Moreover, every time I look with any detail about what we actually do with respect to immigration, I am horrified. The United States of America has quotas for each country, and they are shockingly low, in every case. This new nationalism tries to make a big moral mountain out of the illegality of crossing the border in an irregular fashion, while the actual process to properly become a US citizen is itself a crime against humanity. And then once someone is in an irregular status by doing the normal human thing of trying to live and survive in a better place, we don't make it very easy to get on the right side of the law. If you trap someone in the state of being a lawbreaker and provide no remedy, and no way of restitution, you are the monster. You are the criminal. This is to say nothing about acts of inhumanity directly committed toward immigrants themselves. In a world where Joe Arpaio holds his head high as a free man, I am flatly ashamed to be an American. I hope I offend someone with that sentence, because you need to be offended, and then you need to repent before God.

Don't even bother to send me news stories about illegal immigrants who kill people; again, the relevant fact of an illegal immigrant killer is that he or she is a killer. The security apparatus of a free state is by definition reactive. A people who claim to believe in some notion of freedom and liberty does not put up a wall to keep people out; they don't live in fear. The nation that is synonymous with the generosity embodied in the words, "Ellis Island" ought not to be turning inward, and turning selfish. Communists put up a wall in Germany; remember that? It was a point of American pride when our president went to Berlin, and told Mr. Gorbachev to tear it down. I think I was nine years old when it came down. I knew what it meant even then. Every patriotic American does. Today, we forget our own proud history, in order to pretend to be someone else. Some days, it makes me so angry that I don't even like to look at our flag. I hope you're offended, and then, you should repent before God.

"Chain migration" is a word people use in a pejorative sense. Do you know what chain migration is? It's families reuniting. That's what it is. I would like to know what sane person with a conscience is against that. No one should be against good order, and I support that. Make it easier for the outsiders to come, and if they did it the wrong way, make it easier to get it right.

I'll leave you alone now, because I'll be answering all day objections to things I never actually said. Such is life in public today. I want to be able to look into the eyes of people I meet, and into the eyes of people I already love, and to know that at least I tried to do right by people who were struggling. That's what any good Christian or American would want to be able to say.

*EXERCISE*.
What does the immigration essay say chain migration actually is? Rely only on the immigration essay.

*DATA EXCERPTS*.
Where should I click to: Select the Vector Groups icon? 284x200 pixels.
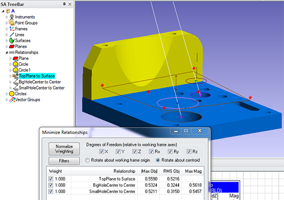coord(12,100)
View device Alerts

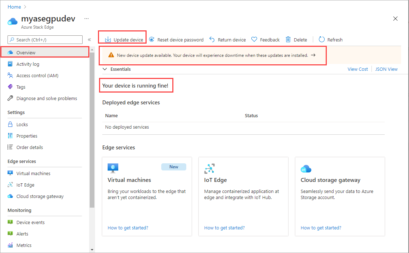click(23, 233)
---
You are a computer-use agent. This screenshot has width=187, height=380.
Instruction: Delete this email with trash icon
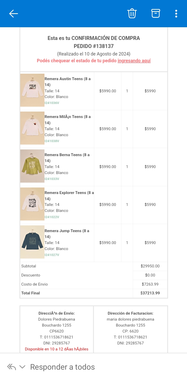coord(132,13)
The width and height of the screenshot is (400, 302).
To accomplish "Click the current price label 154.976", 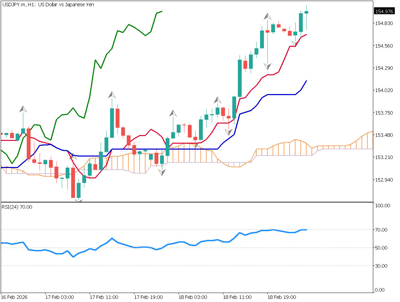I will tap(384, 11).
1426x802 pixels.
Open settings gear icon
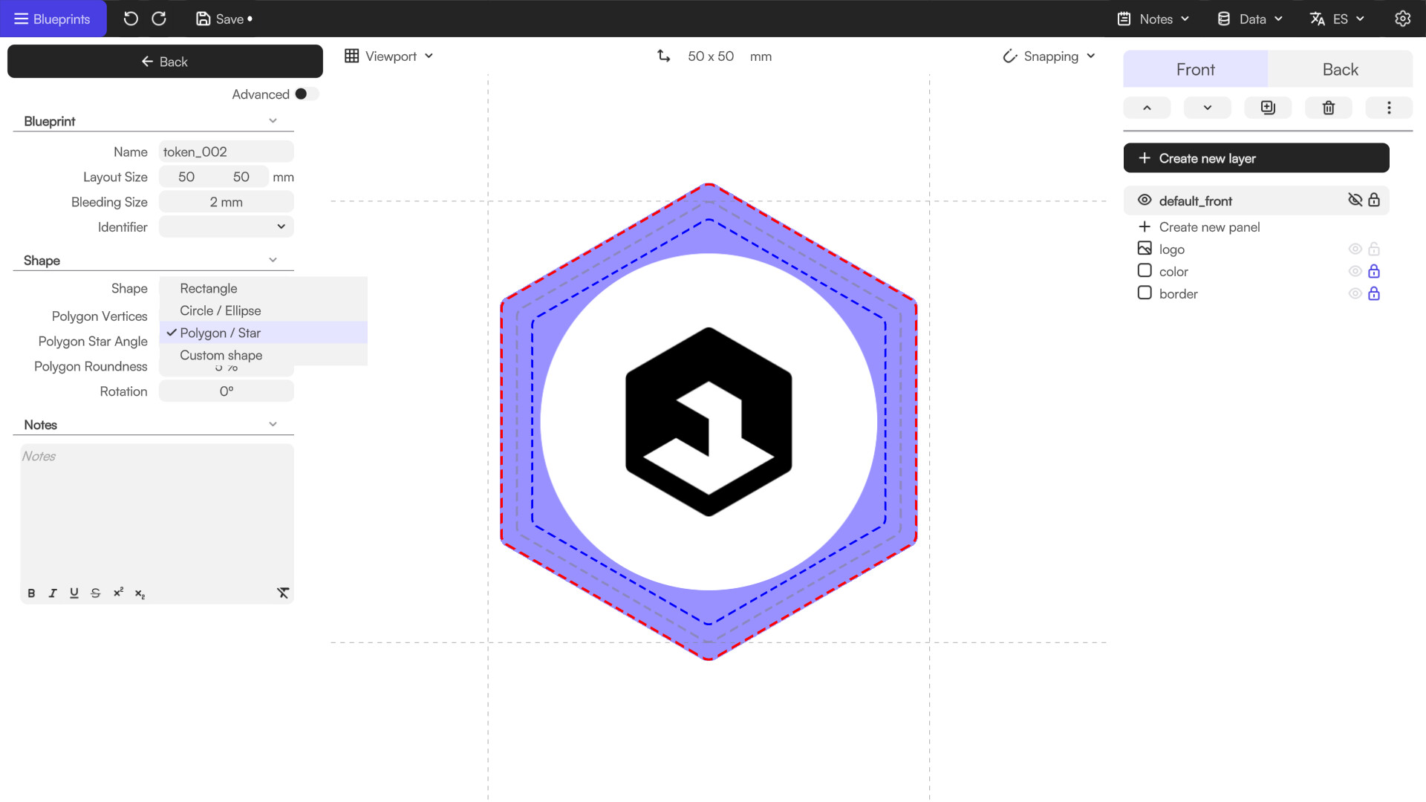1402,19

*FULL ANSWER*.
Families reuniting.